İranlı seçmenler isteksiz
14 Haziran 2005İranlılar aslında kolayca harekete geçirilebilen bir ulus. Konu futbol olunca hele işiniz daha da kolay. Örneğin, geçen hafta İran’ın Bahreyn’i 1- 0 yenip, dünya şampiyonasına katılma hakkı elde etmesinin ardından tüm ülke ayaktaydı. Başörtüsü zorunluluğundan içki yasağına kadar Tahran sokaklarında her yasak çiğnendi.

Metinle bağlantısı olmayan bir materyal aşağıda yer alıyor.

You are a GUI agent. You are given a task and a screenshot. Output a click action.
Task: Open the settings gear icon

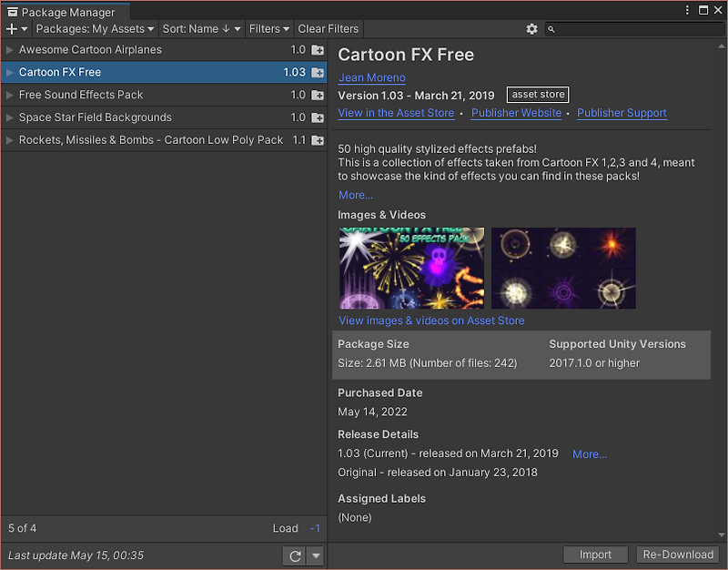[531, 29]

İran’daki futbol coşkusu yaklaşan seçimler nedeniyle politikacılara malzeme oldu. Dini liderlerin havai fişek gösterilerinden, cumhurbaşkanlığı seçimleri adaylarının milli takım oyuncularına gönderdikleri kutlama mesajlarına televizyonlardaki reklamlara kadar, halkın milliyetçilik duyguları pohpohlandı. Buna rağmen birçok seçmen sandığa gitmeye pek de istekli görünmüyor.
Seçmenler oy kullanmaya istekli değil
Bunlardan biri de bu yıl ilk kez oy kullanma hakkında sahip olan Tahranlı Yasemin. Yasemin, “Politikacılar çok sözler veriyor, ancak hepsi boş. Son yıllara baktığınızda sözlerin hiç birinin yerine getirilmediğini görüyorsunuz. Neden seçimlere gideyim ki, gitsem de bir şey değişmeyecek” diye konuşuyor.
Sadece Yasemin değil, birçok İranlı seçimlere gitme konusunda tereddütlü. Bunda, adaylardan çoğunun Devrim Koruyucuları Konseyi tarafından seçimlerden men edilmesinin etkisi büyük. Mesela hiçbir kadın adaya izin verilmediği gibi, diğer adaylardan da sadece 8’i cumhurbaşkanlığı adaylığına layık görüldü.
Amerikan karşıtlığı
İranlılar ülkedeki asıl gücün dini liderlerde olduğu çok iyi biliyor. İran’da Cuma günü düzenlenecek seçimlere katılımın yüzde 50’den fazla olması gerekiyor, aksi takdirde seçimlerin meşruluğuna uluslararası platformda şüpheyle bakılacak. Bu nedenle, son söz yetkisini elinde bulunduran Ayetullah Hamaney Amerikan karşıtı çizgiye oynuyor:
“Düşmanlarımız İran’daki seçimlerin, halk için önemi olmadığı yönünde bir izlenim yaratmaya çalışıyor. Peki bunu neden yapıyorlar, çünkü seçimlere yoğun katılım işlerine gelmiyor. Ülkemizdeki seçimler, İran İslam Cumhuriyeti’nin hem islam aleminde hem de tüm dünyadaki imajını belirliyor.”